Jim Johnson

Personal information
- Born: 1929 Australia
- Died: 25 January 2021) (aged 92) ?
- Occupation: Jockey

Horse racing career
- Sport: Horse racing
- Career wins: Triple winner of Melbourne Cup (1963, 1968 and 1969); W.S. Cox Plate (1966, 1967); Caulfield Cup (1967); Adelaide Jockeys Premiership x4;

Honours
- Australian Racing Hall of Fame

Significant horses
- Rain Lover, Tobin Bronze

= Jim Johnson (jockey) =

Australian jockey (1929–2021)

Jim Johnson (1929 – 25 February 2021) was an Australian Hall of Fame jockey who is remembered primarily for winning the Melbourne Cup on Gatum Gatum in 1963 and twice on Rain Lover - 1968 & '69.

==Career==
Johnson is one of the few jockeys to win the Melbourne Cup three times. He also won the Cox Plate and Caulfield Cup as well as winning the Adelaide Jockeys Premiership four times and the Melbourne Jockeys’ Premiership in 1967.

He was also noted for his unusual riding style of virtually standing up. He also rode in a strange, jerky way. Despite his unorthodox style, Johnson was often supreme in tight finishes, being one of the strongest whip riders of his time.

He was honoured after his retirement as a jockey with riding a tribute lap aboard the New Zealand thoroughbred Might and Power around the Flemington Racetrack at the beginning of the Melbourne Cup.
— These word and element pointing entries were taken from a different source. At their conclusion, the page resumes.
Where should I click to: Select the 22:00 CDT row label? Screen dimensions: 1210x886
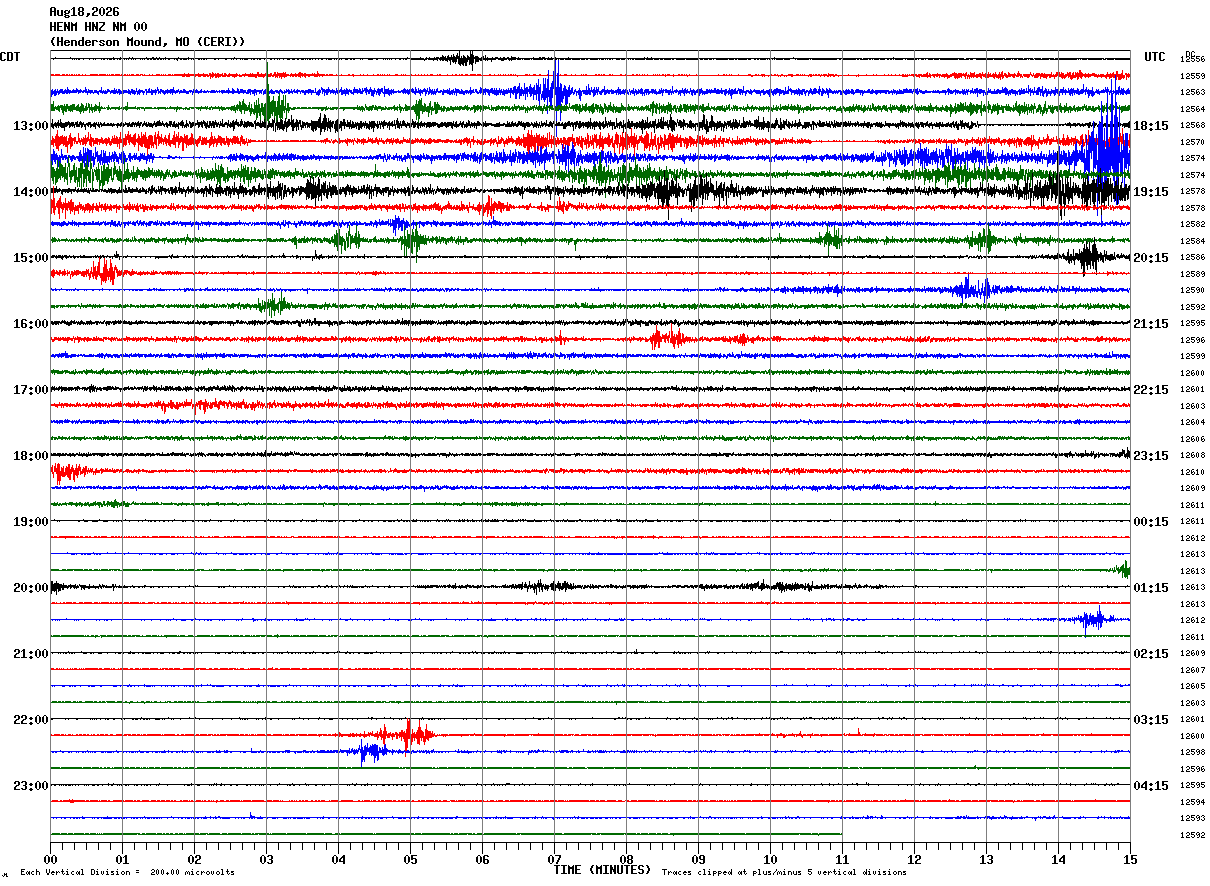[30, 720]
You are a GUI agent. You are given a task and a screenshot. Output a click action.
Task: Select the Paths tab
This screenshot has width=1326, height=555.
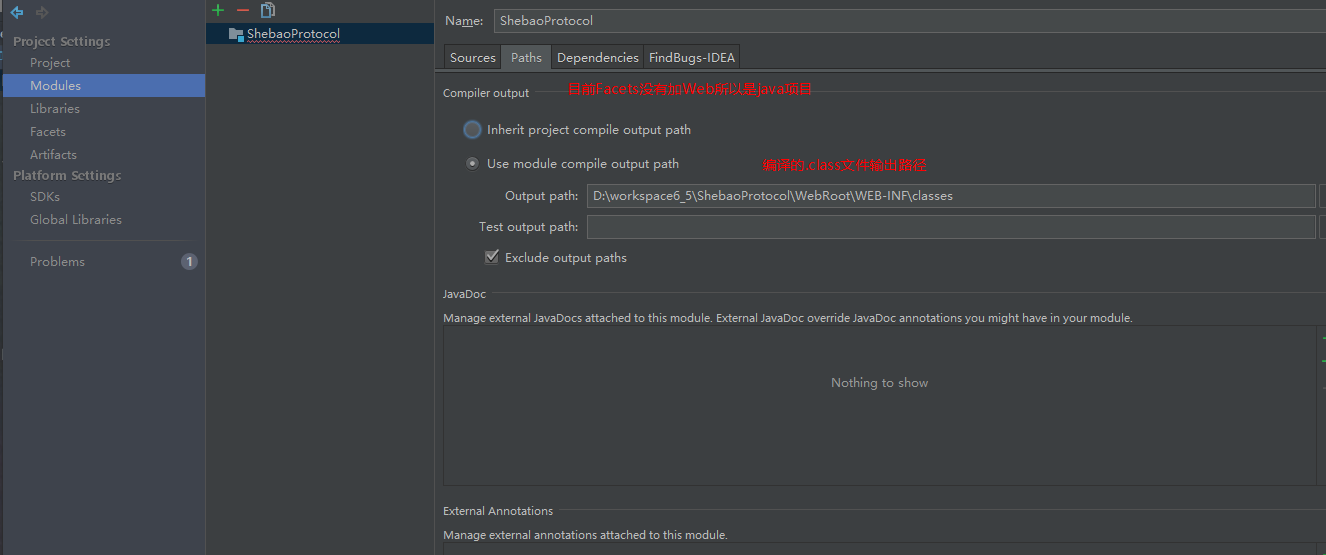[526, 58]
He was inducted to the South Australian Racing Hall of Fame in 2003 and the Australian Racing Hall of Fame in August 2009.

===Major wins===

- Adelaide Cup: Cheong Sam (1962)
- Caulfield Cup: Tobin Bronze (1967)
- Cox Plate: Tobin Bronze (1966, 1967)
- Melbourne Cup: Gatum Gatum (1963), Rain Lover (1968, 1969)

==Personal life==
Johnson lived much of his life in Adelaide South Australia, though after the death of his partner Patricia Delores Mary Prendagast, he returned to Melbourne to be close to his family.

==Death==
Jim Johnson died on 25 February 2021, aged 92.